J’appréhendais les 2 descentes, j’avais peur de me ‘’casser les cuisses’’ ou de subir le rythme de concurrents plus efficaces que moi dans ce domaine. A mon arrivée, la météo est fraiche (9/10°C) et est très humide (ciel gris et sol trempé par une belle averse quelques minutes plus tôt). Parfait pour moi. Je croise des amis, notamment Damien VULLIN, un athlète que j’apprécie et avec qui je ferraille souvent (ses records officiels : 33’16/1h13’39/2h38’49 ; les miens : 33’14/1h13’09/2h38’42). Il avait terminé 21ème l’an dernier en 1h13’ (chaleur), il connait le parcours et me rassure un peu sur les descentes en me disant qu’elles ne sont pas vertigineuses. On récupère nos dossards dans une ancienne saline, inscrite au patrimoine mondial de l’UNESCO (quand même !!). Je suis impressionné par la charpente du bâtiment. A proximité des dossards, une grande affiche avec le profil du parcours plante le décor. Les bénévoles sont chaleureux. Tout est OK.

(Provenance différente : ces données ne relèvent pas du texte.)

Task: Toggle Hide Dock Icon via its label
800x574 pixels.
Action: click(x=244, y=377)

H-40’, je m’équipe, soigne mon échauffement, chausse mes asics gel tarther, dépose mon sac dans les navettes qui montent vers le sommet après une dernière gorgée d’eau. Prend place sur la ligne de départ, je suis détendu, rien à voir avec le stress de mon semi ou de mon marathon. Je reconnais Willy Nduwimana, le détenteur du record de l’épreuve et plusieurs fois victorieux ici (RP 29’09 sur 10 et 1h02’12 sur semi), Emmanuel Nduwayo (RP 29’27 et 1h02’41), Eric Niyonsaba (- de 30’), Philippe Robin, Khalid Chahid, un Russe venu avec 3 féminines Russes de compète dont Helena SEDOVA (récemment 54’11 au 15 km du Puy en Velay malgré un soleil vif ce jour-là) … Bref, y a du gros !

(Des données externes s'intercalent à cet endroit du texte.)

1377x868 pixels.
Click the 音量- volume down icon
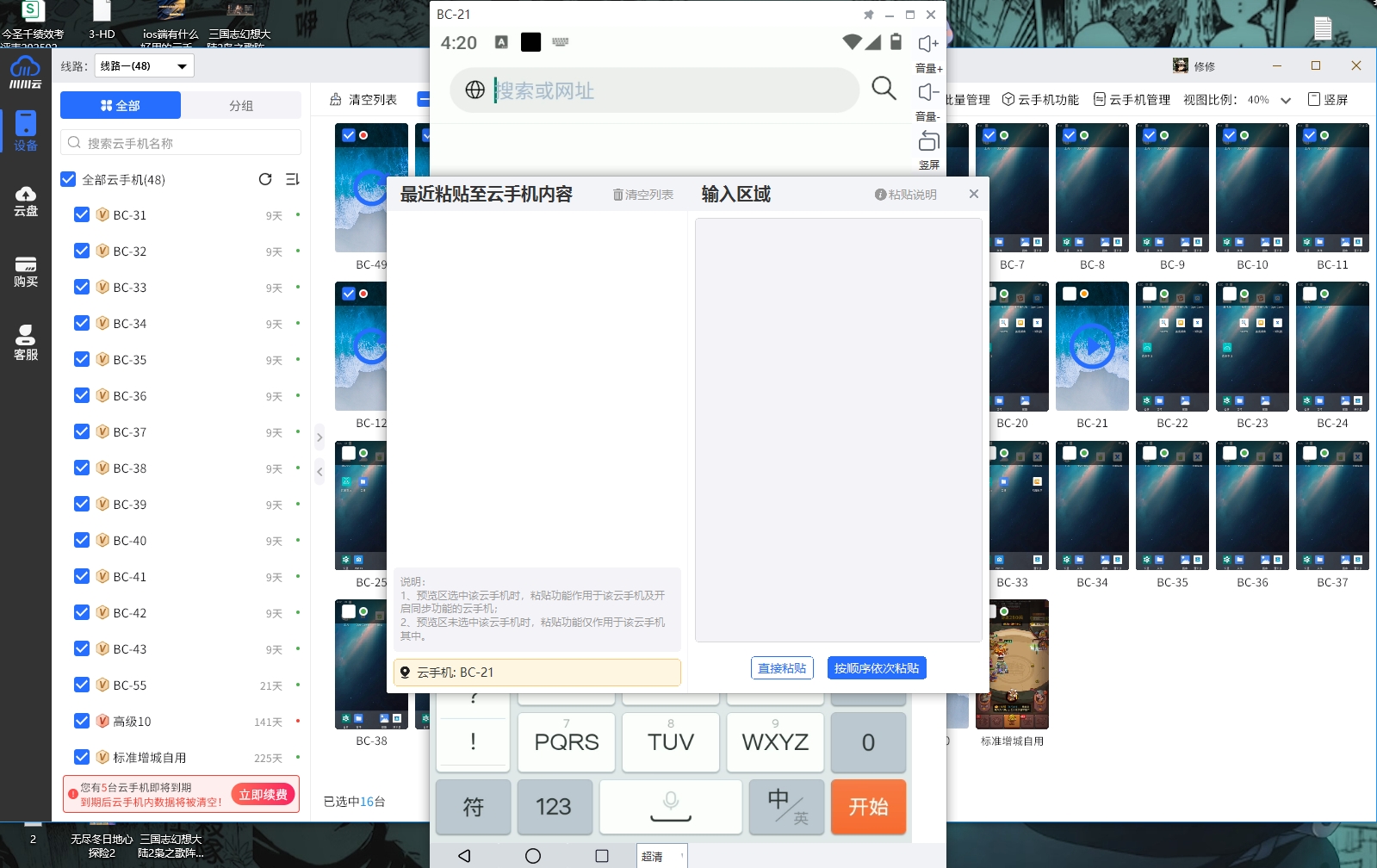point(927,92)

Je n’ai pas d’objectif précis, je pense un peu à un top 20 et au niveau chrono, j’avais remarqué sur les précédentes éditions (sauf 2012 : trop chaud) que la plupart des coureurs réalisaient environ 3’/3’30 de moins que sur leur meilleur semi. Avec Damien à mes côtés sur la ligne on est d’accord sur le fait que 1h11’/1h12’ serait déjà une bonne course.
La course
Bang, c’est parti. Je fais tout aux sensations. Rapidement, la route se redresse et beaucoup de téméraires commencent à reculer. 3’35 au km 1 en montée douce, les jambes répondent, Damien est quelques places devant. 7’24 au km 2 (plus pentu). J’ai déjà trouvé mon rythme. Avec ma prépa marathon, je pense que j’ai amélioré d’un cran la connaissance de mon corps et aux sensations je détermine rapidement l’allure que je vais pouvoir maintenir. L’intensité de l’effort correspond à du gros seuil, avec un aspect musculaire différent quand même, il faut de bonnes cuisses et être bien synchro et relâché au niveau gestuel.

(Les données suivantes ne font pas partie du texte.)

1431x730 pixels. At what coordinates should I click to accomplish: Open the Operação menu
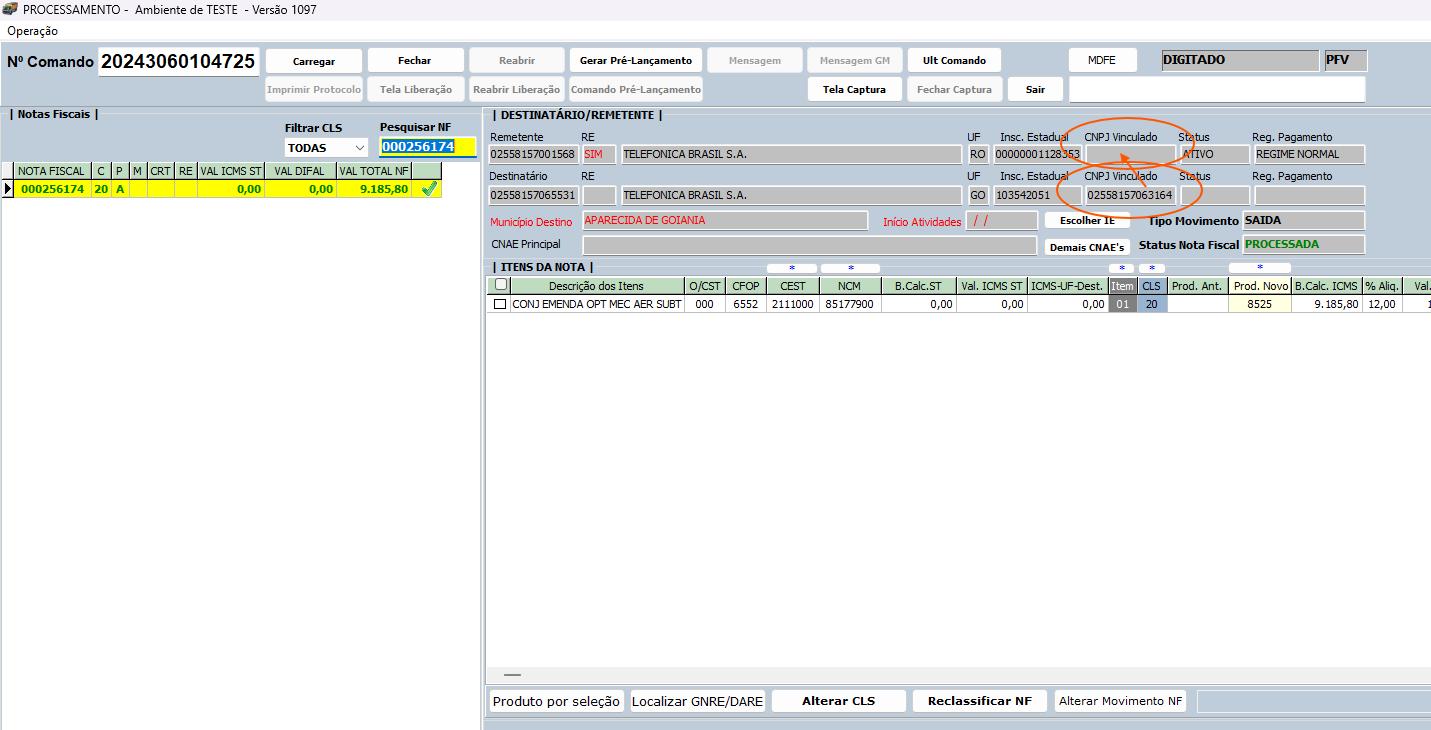[32, 31]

La première montée me parait longue, je grignote quelques places et passe les premières féminines à mi pente au km 4. Au poste de ravitaillement, j’attrape une petite bouteille de Vittel et m’hydrate et m’arrose, c’est plus facile qu’avec un verre souple. Au sommet du premier col, je bascule avec 2 gars du même club, Damien est 80 m devant avec Eric Mazimpaka. J’essaie de relancer pour recoller dans la descente. Je suis habituellement assez moyen en descente, mais de voir Damien devant m’occupe la tête, je ne pense pas à mes cuisses, aux secousses, à mes pieds qui claquent, je me concentre sur la chasse à mener et m’applique sur les trajectoires. Je m’épate moi-même ! Les 2 autres décrochent derrière et l’écart se réduit sur Damien et le kenyan, j’arrive à me libérer dans cet exercice. Je me sens vraiment très efficace. Au bout de 2 km je recolle (km 8.5 environ). Je reste avec eux, et la stupeur, Damien me dit : « Allé Séb, on fait une course monumentale, on est dans les 10 ». Confirmation 300 m plus loin, des spectateurs nous compte : 9/10/11. Wouaw !!
Au km 10 (ravitaillement + public nombreux) la route se redresse à nouveau pour la 2ème ascension, mais je ne peux pas suivre les 2, dès le pied, ils me distancent. Je ne m’affole pas, derrière c’est à 50/60 m. Je remets le régulateur sur le cran « seuil plus », option pente à 6 % pour les cuisses. Les 2 creusent un avantage au rythme de 8/10’’ au km. Ils sont plus forts. Pourtant je ne coince pas du tout, mon effort reste soutenu et maîtrisé. Je double un couple à vélo dans cette montée. La femme, jette un œil à son compteur et me dis : « pourtant je suis à 14 ». Oh ! (je pense, ‘redis moi-ça, ça fait du bien’ !). Au sommet, je suis seul, Damien et Éric sont une vingtaine de secondes devant. J’attrape à nouveau de l’eau et consomme mon gel. Puis je relance dans la descente, je la passe bien, mais je pense que les 2 compères devant ont pris soin de maintenir davantage vissé que sur la descente n°1, car je réduis beaucoup moins l’écart et la descente est par ailleurs nettement plus courte.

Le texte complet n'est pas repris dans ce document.